Petunjuk => Salin dengan tepat bagian dari kutipan tentang jam‘ dan farq di bawah, mulai dari "02-7 Jam’ dan" terus ke bawah hingga "Ar-Risālat-ul-Qusyairiyyatu fi ‘Ilm-it-Tashawwuf)".

Kutipan Teks =>
◆ ◆ ◆

02-7 Jam’ dan Farq – Risalah Qusyairiyah

Dari Buku: RISALAH QUSYAIRIYAH (INDUK ILMU TASAWUF)
(Judul Asli: Ar-Risālat-ul-Qusyairiyyatu fi ‘Ilm-it-Tashawwuf)
Oleh: Imam al-Qusyairy an-Naisabury
Penerjemah: Mohammad Luqman Hakiem, MA - Editor: Tim Risalah Gusti
Penerbit: Risalah Gusti.

BAB II-7

JAM‘ DAN FARQ

 

Dua kata tersebut cukup populer di kalangan ahli tashawwuf. Syaikh Abū ‘Alī ad-Daqqāq berkata: “Al-Farq, suatu kondisi yang dihubungkan kepada diri sendiri, dan al-Jam‘, berkaitan dengan hal-hal yang menyirnakan diri sendiri. Artinya, segala upaya hamba seperti menegakkan ‘ubūdiyyah dan hal-hal yang layak dengan tingkah laku manusiawi, disebut al-Farq. Sementara jika datang dari arah Al-Ḥaqq (Allah s.w.t.) seperti munculnya makna-makna dan datangnya kelembutan serta iḥsān, maka disebut al-Jam‘.

Definisi ini merupakan kondisi paling sederhana dalam konteks jam‘ dan farq. Sebab kondisi tersebut merupakan bagian dari penyaksian segala bentuk perbuatan. Siapa yang menyaksikan dirinya di hadapan Al-Ḥaqq dalam perbuatan-perbuatannya seperti ketaatan dan pengingkaran dirinya, maka hamba tersebut dideskripsikan dalam pemisahan (tafrīqah). Sedangkan yang menyaksikan dirinya di hadapan Al-Ḥaqq melalui perbuatan yang didelegasikan dari Af‘āl Allah s.w.t., maka sang hamba telah menyaksikan al-Jam‘. Penetapan makhluk merupakan pintu tafrīqah, dan penetapan Al-Ḥaqq merupakan predikat al-Jam‘.

Bagi hamba haruslah berkondisi jam‘ dan farq. Sebab yang tidak berposisi farq, ia tidak memiliki penghambaan (‘ubūdiyyah), dan siapa pun yang tidak berposisi jam‘, ia tidak pernah ma‘rifat kepada-Nya.

◆ ◆ ◆

Data Hasil Ekstraksi =>
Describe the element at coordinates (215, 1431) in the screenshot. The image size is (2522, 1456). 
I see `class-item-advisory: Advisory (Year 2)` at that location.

◆ ◆ ◆

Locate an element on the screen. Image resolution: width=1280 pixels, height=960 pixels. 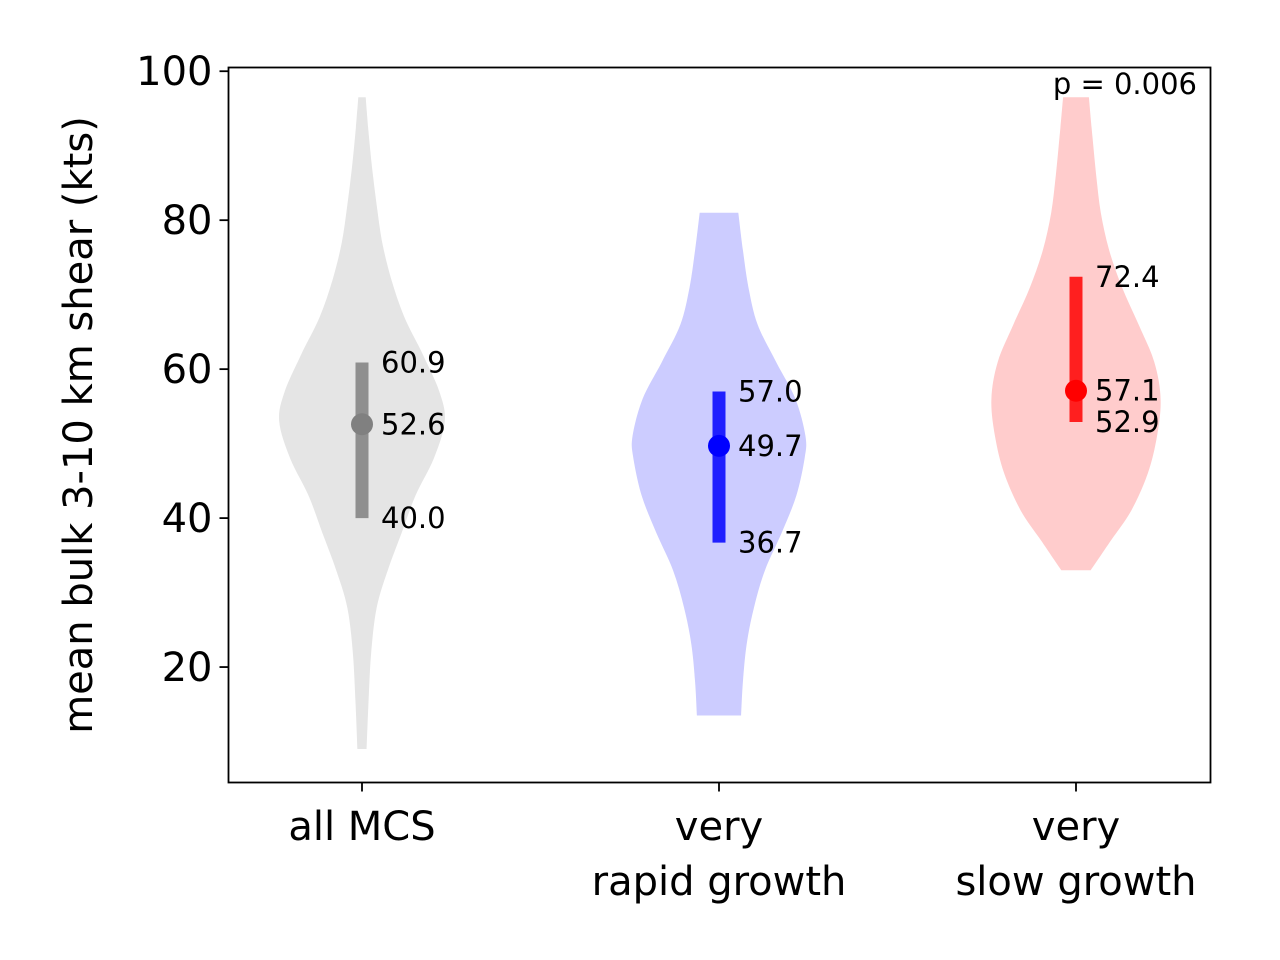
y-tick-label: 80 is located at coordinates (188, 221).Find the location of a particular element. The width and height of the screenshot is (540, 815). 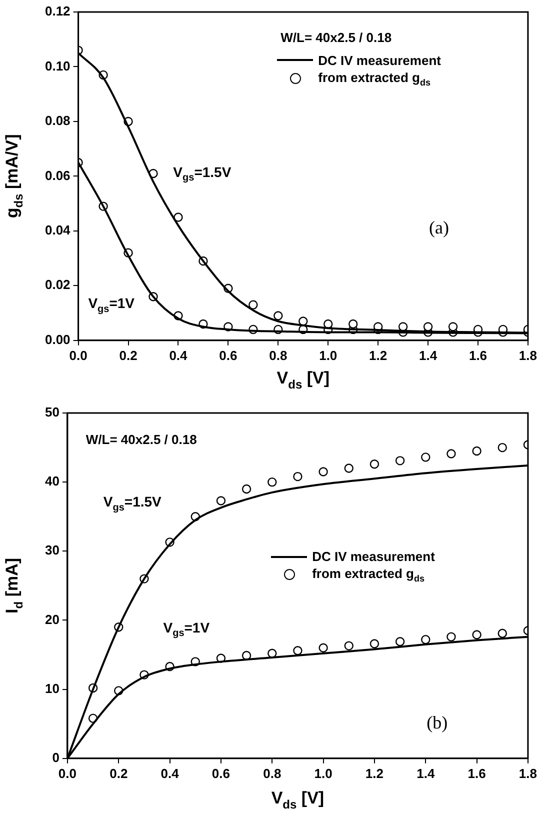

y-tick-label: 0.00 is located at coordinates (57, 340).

◆ ◆ ◆

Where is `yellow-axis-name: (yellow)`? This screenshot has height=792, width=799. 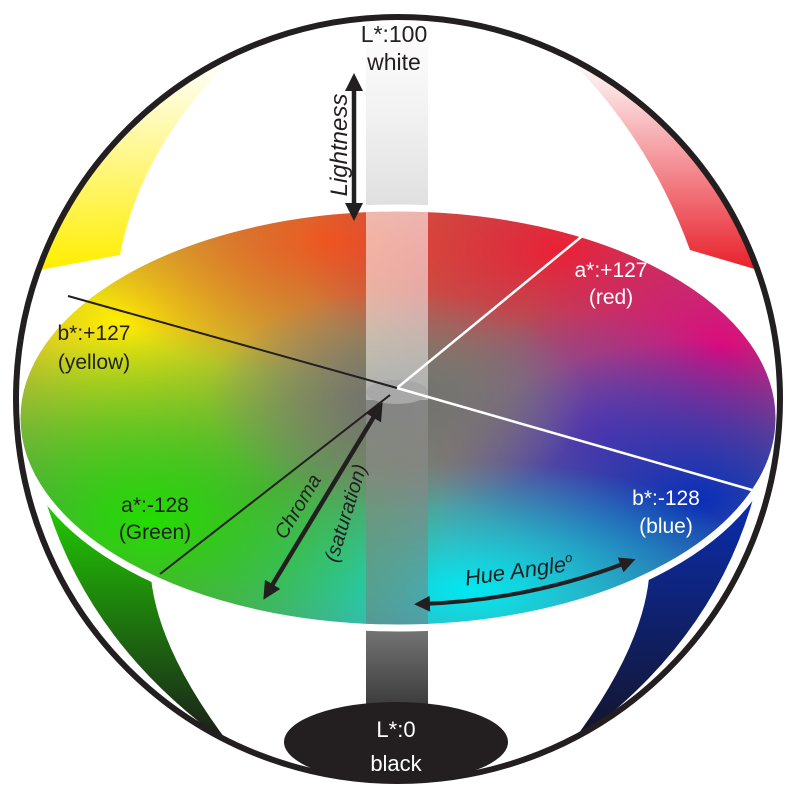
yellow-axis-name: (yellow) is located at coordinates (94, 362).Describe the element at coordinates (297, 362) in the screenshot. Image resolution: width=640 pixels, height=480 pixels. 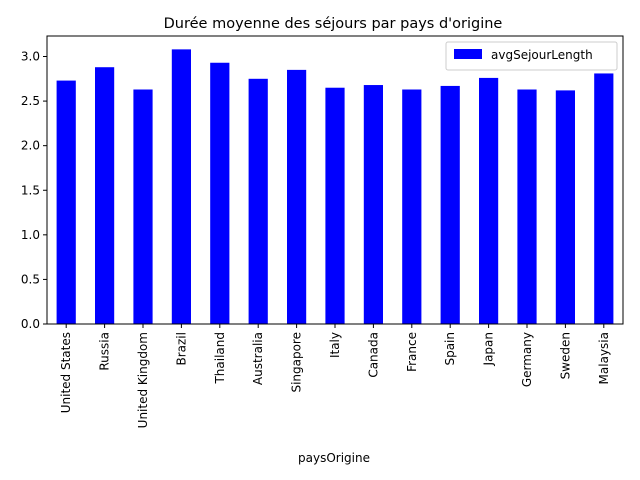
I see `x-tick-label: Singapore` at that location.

◆ ◆ ◆

Bagian Jawaban =>
02-7 Jam’ dan Farq – Risalah Qusyairiyah

Dari Buku: RISALAH QUSYAIRIYAH (INDUK ILMU TASAWUF)
(Judul Asli: Ar-Risālat-ul-Qusyairiyyatu fi ‘Ilm-it-Tashawwuf)